Partridge, 24, is leading the project with the help of Annie Teater, 21, and Lizzie Palmer, 18.
All are interns in the Community Boat Project at the school in lower Hadlock, where the boat has been sitting for two years.
But with funding for the restoration no longer available, Felicity Ann was a lost cause until Partridge saw it and learned about the boat’s place in history.
“My ultimate dream is to gather enough funds to hire women in leadership positions,” Partridge said.
“I want to create opportunities for people, especially women, who have hit walls in employment.
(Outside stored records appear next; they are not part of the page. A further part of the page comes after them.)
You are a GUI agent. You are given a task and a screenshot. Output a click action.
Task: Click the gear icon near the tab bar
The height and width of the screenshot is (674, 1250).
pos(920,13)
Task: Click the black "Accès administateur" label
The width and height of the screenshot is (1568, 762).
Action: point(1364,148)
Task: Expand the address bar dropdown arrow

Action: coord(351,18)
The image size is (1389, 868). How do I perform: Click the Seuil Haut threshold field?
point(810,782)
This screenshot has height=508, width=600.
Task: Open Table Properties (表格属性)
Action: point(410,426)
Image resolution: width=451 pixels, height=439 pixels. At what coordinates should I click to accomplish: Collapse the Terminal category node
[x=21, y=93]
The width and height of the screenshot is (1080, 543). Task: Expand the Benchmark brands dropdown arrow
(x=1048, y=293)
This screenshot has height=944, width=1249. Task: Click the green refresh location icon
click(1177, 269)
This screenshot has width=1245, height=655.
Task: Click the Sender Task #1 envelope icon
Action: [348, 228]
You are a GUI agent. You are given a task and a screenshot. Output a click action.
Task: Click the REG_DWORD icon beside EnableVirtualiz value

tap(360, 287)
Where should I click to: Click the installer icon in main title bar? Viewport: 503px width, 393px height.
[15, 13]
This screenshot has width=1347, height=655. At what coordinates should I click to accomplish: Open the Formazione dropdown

I want to level the playing field.”
An aviation instructor during the war, Davison was 39 years old when she set sail from Plymouth in 1952.
Her previous sailing experience was aboard a 70-foot ketch that she and her husband, Frank, bought after the war and went into debt to restore.
In 1949, they were heading out to sea in the ketch, Reliance, when they ran into a storm in the English Channel and wrecked on Portland Bill, a narrow promontory of Portland stone that forms the most southerly part of Isle of Portland.
Frank drowned, but Ann survived.
To pay off their debts, she wrote a book about their experience, Final Voyage.
In 1952, she bought Felicity Ann, a Bermudean sloop built in Cornwall and started preparing for the ocean crossing.
‘Symbol of courage’
“She’s a symbol of courage,” Partridge said of Davison.
“The most insurmountable thing I can think of doing is sailing across the ocean alone — and she did that.”
Born and raised in Denver, Partridge earned a scholarship to Evergreen College when she was 17 years old.
Moving to Olympia, she lived aboard a boat for the next six years.
She paid $500 in cash for the boat and supported herself by digging clams, taking the 1 a.m. to 4 a.m. shifts to allow her to go to school during the day.
In the summer, she worked as a deckhand on a fishing tender in Alaska and as a cook and deckhand on a whale-watching boat in Alaska.
She was also the cook aboard the Adventuress, a sail-training schooner based in Port Townsend, where she met M.B. Armstrong and Korie Mielke, former captains.
“They were huge role models for women in leadership positions in the maritime trades,” Partridge said.
The boat came to the Port Hadlock campus by way of Moose Pass, Alaska, where a Skagway resident named John Hutchins saw it in someone’s backyard.
Hutchins bought the boat, which had been out of the water for 20 years, and hired Ian Seward, a boat school grad, to restore the vessel.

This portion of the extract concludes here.